Elimination of CD20+ lymphocytes by anti-CD20 induced ADCC requires binding of the Fc-domain of the CD20-bound antibody to the Fc-receptor of effector cells [66]. Polymorphism in the IgG Fcγ receptor IIIa (Fcγ-RIIIa) gene has been proposed to influence the depletion of B-lymphocytes by rituximab [78,79]. Although the possible consequences of such genetic variations remain to be confirmed in CAD, clinical studies have suggested that Fcγ-RIIIa polymorphism may explain the variability in the response to rituximab therapy in WM [80].

Purine analogues have shown a remarkable efficacy in low-grade lymphoproliferative diseases, including WM [81,82]. Although purine analogues do not seem promising in CAD when administered as monotherapy [63], remission has been reported in two single cases after the administration of cladribine and fludarabine, respectively [3,83]. In a small, prospective study, cladribine was shown to reduce the number of clonal cells, although not resulting in any significant clinical improvement [63]. A synergistic effect of fludarabine and rituximab have been shown in a follicular lymphoma B-cell line resistant to the cytotoxic activity of either drug alone, probably mediated through a down-modulation of membrane CD55 [84]. In WM, purine analogue and rituximab combination therapy has resulted in higher response rates and more prolonged remissions as compared to purine analogue single agent therapy [85]. Fludarabine may induce AIHA, but this adverse event seems to occur mainly in patients with chronic lymphocytic leukemia, and recent observations may indicate that the addition of rituximab will reduce the risk [86].

We are now running a phase 2 study on the safety and efficacy of rituximab and fludarabine combination therapy in primary CAD [87], still using the response criteria listed in Table III. By February 2007, response evaluation was possible in the first nine patients, median age 72 years (range, 59–85).
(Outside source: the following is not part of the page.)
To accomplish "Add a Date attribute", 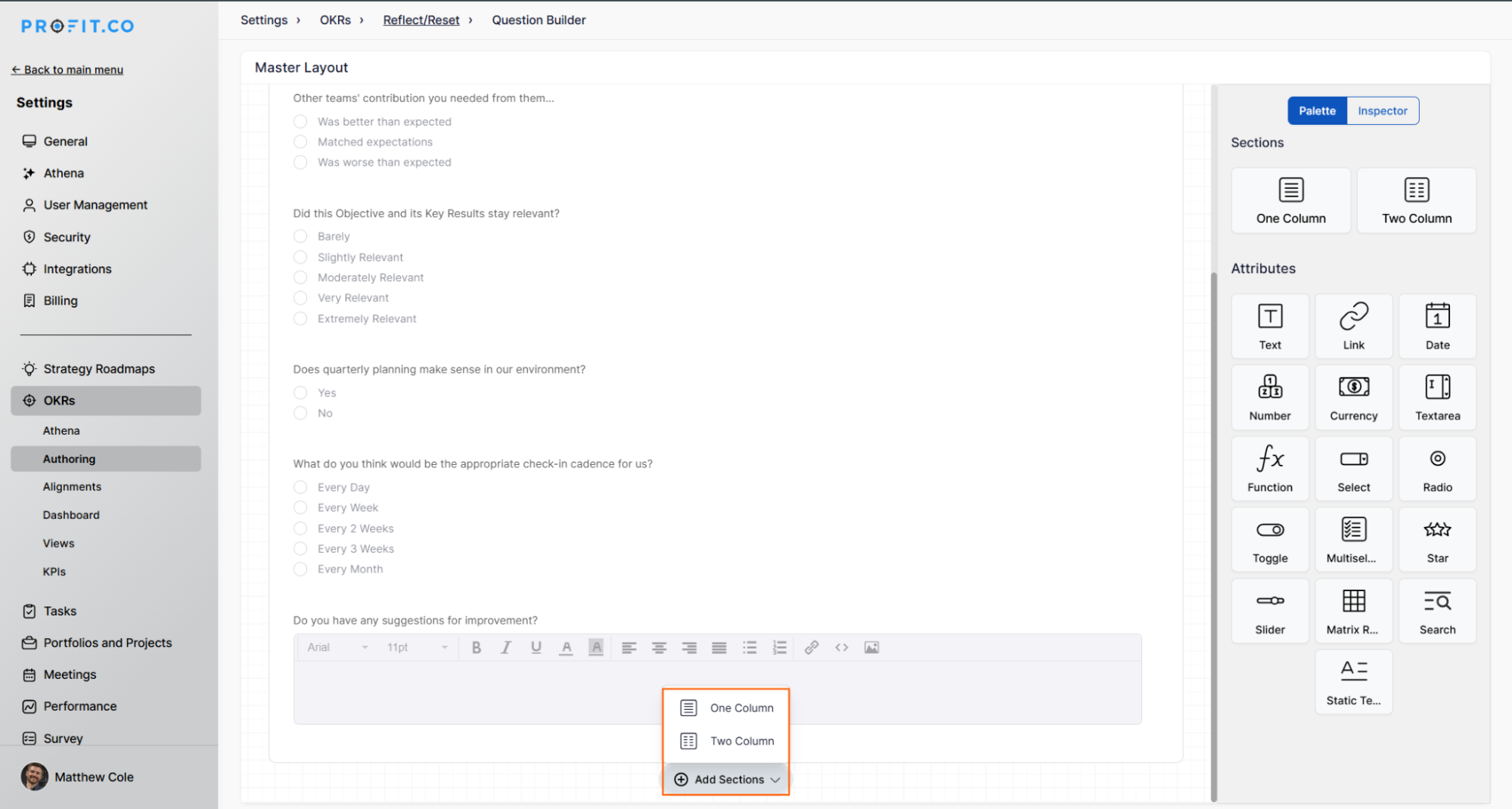I will pos(1436,325).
Six had previously received rituximab single-agent therapy, resulting in one complete response and one partial response, while four had been non-responders. Following combination therapy, four patients achieved a complete response, four achieved a partial response and one did not respond. Hematologic toxicity was observed in four patients (grade 2, 3 and 4, respectively) and infection grade 2, nausea and dermatitis in one each. Thus, rituximab and fludarabine combination therapy seems feasible even in elderly patients with CAD. Response rates are promising and suggestive of a higher efficacy, but superiority over rituximab single-agent therapy remains to be proven in an extended study.

Since the hemolytic activity of CA is C dependent, one might consider direct C modifying agents as possible therapeutic options. Infusion of the humanized, monoclonal anti-C5 antibody eculizumab has recently been documented as a powerful therapeutic measure in paroxysmal nocturnal hemoglobinuria [88]. No reports have been published on its use in CAD. Based on the mechanisms of CA mediated C activation and hemolysis discussed in the previous paragraphs, however, one should theoretically not expect a pronounced effect in stable CAD patients. Prospective trials may still be justified in refractory patients with severe hemolysis or acute exacerbations.

Acknowledgments

We are very grateful to Elling Ulvestad, who has been a most essential co-author of the original research papers by our group and co-worker with regard to immunologic aspects. We also thank Ruth Langholm, who examined most of the bone marrow biopsy samples, all other co-authors of original papers, and all clinicians who included patients and collected data. The work of SB has been supported by grants from Helse Fonna Hospital Trust and Helse Vest Regional Hospital Trust. Ongoing studies are also supported in part by a grant from Larvik Society against Cancer, whose contribution is gratefully acknowledged.